In his recently released autobiography, Lute! The Seasons of My Life, written with David Fisher, Olson grants an extended glimpse of the man behind the image. What we find is a highly focused individual whose life, as you might expect, revolves almost entirely around basketball.

To say that basketball is Olson's career is a serious understatement. It's an overriding passion that began when he was a young child.

"I don't know," he writes, "how old I was the first time I touched a basketball ... but once I picked it up, I never put it down again. I knew right away what I was supposed to do with it."

When he was 6, Olson's father and older brother died within months of each other, and he spent his youth throwing himself into work and basketball.

By high school, Olson had decided to become a coach, and he details his steady ascent from high school player to major college coach. He's been successful at virtually every stop along the way (with a state championship as a junior college coach and a Final Four appearance at Iowa), and his success seems due to both his intuitive grasp of the game and his prodigious capacity for work.
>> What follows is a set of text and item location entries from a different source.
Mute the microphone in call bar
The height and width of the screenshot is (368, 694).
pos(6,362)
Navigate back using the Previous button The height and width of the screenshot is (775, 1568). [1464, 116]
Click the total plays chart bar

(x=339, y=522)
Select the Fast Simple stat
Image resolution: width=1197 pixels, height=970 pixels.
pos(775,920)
Conceding that he's a perfectionist who hates losing (he's still vexed over losses that occurred decades ago), Olson describes what it's like to build and maintain a top program. Writing that for every hour on the court, a winning coach devotes at least 20 hours to related activities, Olson details the competitive world of recruiting (an unidentified university president, sounding suspiciously like Oral Roberts, once beat out Olson for a recruit by telling the recruit's mother that he'd had a vision of the young man playing for him), the constant monitoring of athletes' academic progress and personal conduct, and the cultivating of community relations.

He chronicles his battles with the media, relationships with players and, with a seemingly photographic memory, many of the significant games of his career.

Olson isn't afraid to cast an occasional revealing light on himself. He writes of decrying loudly, over a family dinner, a sportswriter's suggestion that he's overly controlling--while meticulously arranging his silverware. And, in the book's most amusing moment, he tells of colliding with an assistant coach during practice while demonstrating a play, and the ensuing heated argument between them, witnessed by their bemused players, over whether it was a foul or a charge.

From the beginning of his marriage to Bobbi, family fused with basketball. Children, grandchildren and especially his wife, drawn into the vortex of Olson's fervor, were always involved in the sport.

"Bobbi never felt competitive or threatened by my love for basketball," he writes. "Instead, she understood it and accepted it."

Olson admits he has trouble revealing his feelings, but his reserve begins to melt when he recalls his wife's illness and death. He writes movingly about his despair as her illness worsened, holding her as she died, and the emptiness he experienced as he tried to move on alone.

This is a sincere book, but it's not destined to become a sports classic. Its main appeal will be to Wildcat fans who will likely overlook Olson's sometimes prosaic storytelling in exchange for the wealth of insider tidbits regarding their beloved hoops dynasty.